━━━━━ Given data

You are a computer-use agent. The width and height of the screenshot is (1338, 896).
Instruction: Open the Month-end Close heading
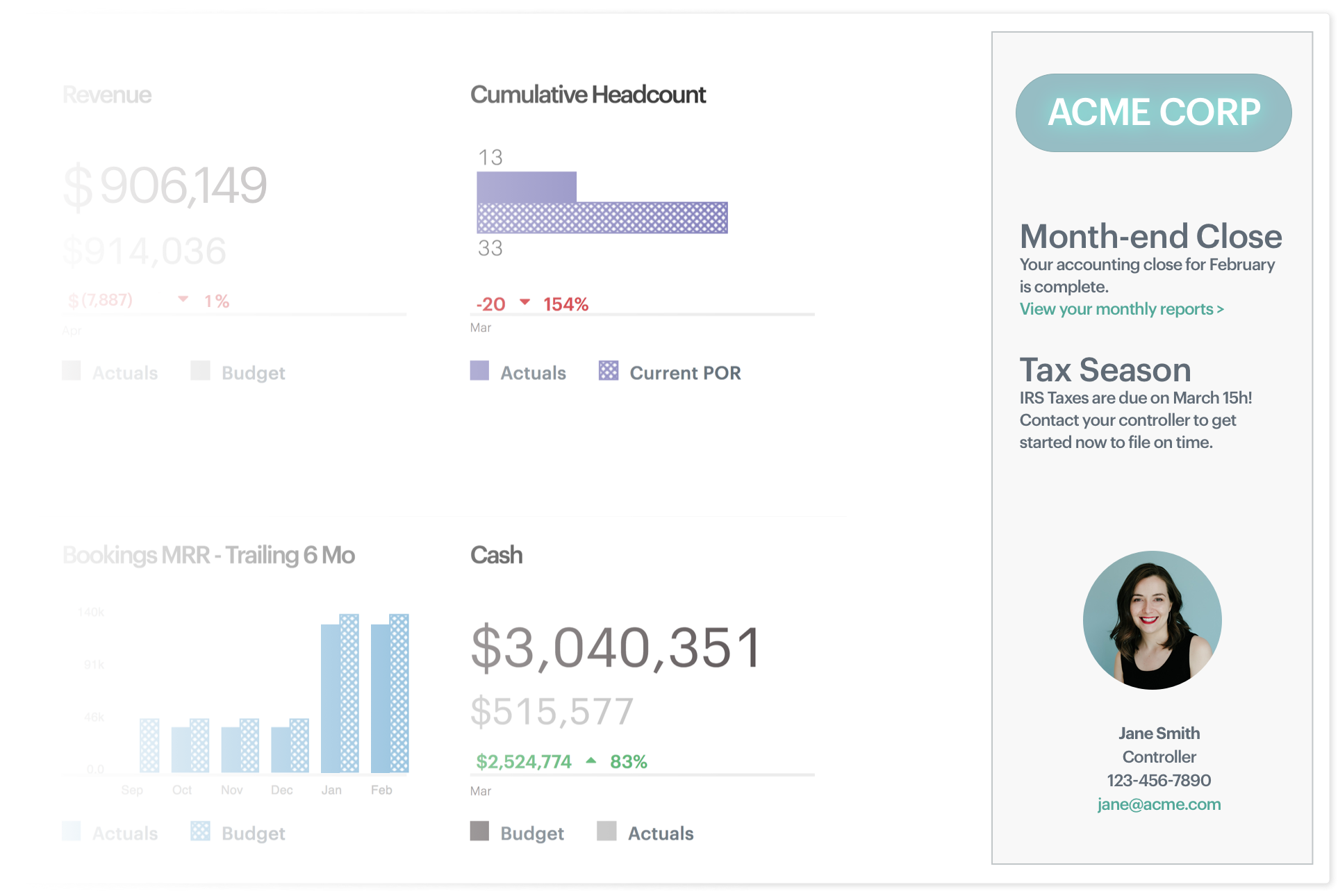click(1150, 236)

━━━━━━━━━━
━━━━━ Given data

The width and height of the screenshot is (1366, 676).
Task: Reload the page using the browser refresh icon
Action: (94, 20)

━━━━━━━━━━

● **Requirements**:
Rewrite the records from the line with "You are a computer-use" up to and including the line with "click(1150, 236)", swapping "Month-end Close" for "Quarter-end Close" and changing nothing else. Leave the pictures out of your answer.

● **Reply**:
You are a computer-use agent. The width and height of the screenshot is (1338, 896).
Instruction: Open the Quarter-end Close heading
click(1150, 236)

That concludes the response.